TASK TO COMPLETE — Send back every line of the data exactly.

PROVIDED MATERIAL —
++++++
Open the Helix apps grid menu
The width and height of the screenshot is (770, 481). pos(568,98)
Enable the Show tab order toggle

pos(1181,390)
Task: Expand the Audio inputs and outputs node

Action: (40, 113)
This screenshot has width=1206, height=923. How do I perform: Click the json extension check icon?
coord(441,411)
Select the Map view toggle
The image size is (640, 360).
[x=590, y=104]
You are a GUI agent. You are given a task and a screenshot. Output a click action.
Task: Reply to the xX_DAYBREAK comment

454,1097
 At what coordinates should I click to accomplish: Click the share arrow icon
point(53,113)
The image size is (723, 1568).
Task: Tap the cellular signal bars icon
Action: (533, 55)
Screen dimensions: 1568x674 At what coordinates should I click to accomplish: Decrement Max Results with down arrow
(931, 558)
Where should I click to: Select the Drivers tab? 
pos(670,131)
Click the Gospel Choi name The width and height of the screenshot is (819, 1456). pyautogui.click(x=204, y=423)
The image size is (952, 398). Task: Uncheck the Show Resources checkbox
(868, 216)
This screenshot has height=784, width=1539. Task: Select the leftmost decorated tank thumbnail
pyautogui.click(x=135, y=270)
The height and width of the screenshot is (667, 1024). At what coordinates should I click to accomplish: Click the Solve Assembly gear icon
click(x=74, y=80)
++++++
EXPECTED ANSWER —
Open the Helix apps grid menu
The width and height of the screenshot is (770, 481). pos(568,98)
Enable the Show tab order toggle

pos(1181,390)
Task: Expand the Audio inputs and outputs node

Action: (40, 113)
This screenshot has width=1206, height=923. How do I perform: Click the json extension check icon?
coord(441,411)
Select the Map view toggle
The image size is (640, 360).
[x=590, y=104]
You are a GUI agent. You are given a task and a screenshot. Output a click action.
Task: Reply to the xX_DAYBREAK comment

454,1097
 At what coordinates should I click to accomplish: Click the share arrow icon
point(53,113)
The image size is (723, 1568).
Task: Tap the cellular signal bars icon
Action: (533, 55)
Screen dimensions: 1568x674 At what coordinates should I click to accomplish: Decrement Max Results with down arrow
(931, 558)
Where should I click to: Select the Drivers tab? 
pos(670,131)
Click the Gospel Choi name The width and height of the screenshot is (819, 1456). pyautogui.click(x=204, y=423)
The image size is (952, 398). Task: Uncheck the Show Resources checkbox
(868, 216)
This screenshot has height=784, width=1539. Task: Select the leftmost decorated tank thumbnail
pyautogui.click(x=135, y=270)
The height and width of the screenshot is (667, 1024). At what coordinates should I click to accomplish: Click the Solve Assembly gear icon
click(x=74, y=80)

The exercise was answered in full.